A Product Array Puzzle


Given an array arr[] of n integers, construct a Product Array prod[] (of same size) such that prod[i] is equal to the product of all the elements of arr[] except arr[i]. Solve it without division operator and in O(n).
Example:
arr[] = {10, 3, 5, 6, 2}
prod[] = {180, 600, 360, 300, 900}
Algorithm:
1) Construct a temporary array left[] such that left[i] contains product of all elements on left of arr[i] excluding arr[i].
2) Construct another temporary array right[] such that right[i] contains product of all elements on on right of arr[i] excluding arr[i].

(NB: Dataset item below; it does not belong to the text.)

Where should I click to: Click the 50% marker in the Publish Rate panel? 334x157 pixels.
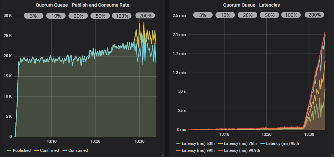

3) To get prod[], multiply left[] and right[].
Implementation:
#include<stdio.h>
#include<stdlib.h>
/* Function to print product array for a given array
 arr[] of size n */
void productArray(int arr[], int n)
{
  /* Allocate memory for temporary arrays left[] and right[] */
  int *left = (int *)malloc(sizeof(int)*n);
  int *right = (int *)malloc(sizeof(int)*n);
  /* Allocate memory for the product array */
  int *prod = (int *)malloc(sizeof(int)*n);
  int i, j;
  /* Left most element of left array is always 1 */
  left[0] = 1;
  /* Rightmost most element of right array is always 1 */
  right[n-1] = 1;
  /* Construct the left array */
  for(i = 1; i < n; i++)
    left[i] = arr[i-1]*left[i-1];
  /* Construct the right array */
  for(j = n-2; j >=0; j--)
    right[j] = arr[j+1]*right[j+1];
  /* Construct the product array using
    left[] and right[] */
  for (i=0; i<n; i++)
    prod[i] = left[i] * right[i];
  /* print the constructed prod array */
  for (i=0; i<n; i++)
    printf("%d ", prod[i]);
  return;
}
/* Driver program to test above functions */
int main()
{
  int arr[] = {10, 3, 5, 6, 2};
  int n = sizeof(arr)/sizeof(arr[0]);
  printf("The product array is: \n");
  productArray(arr, n);
  getchar();
}
Time Complexity: O(n)
Space Complexity: O(n)
Auxiliary Space: O(n)
The above method can be optimized to work in space complexity O(1). Thanks to Dileep for suggesting the below solution.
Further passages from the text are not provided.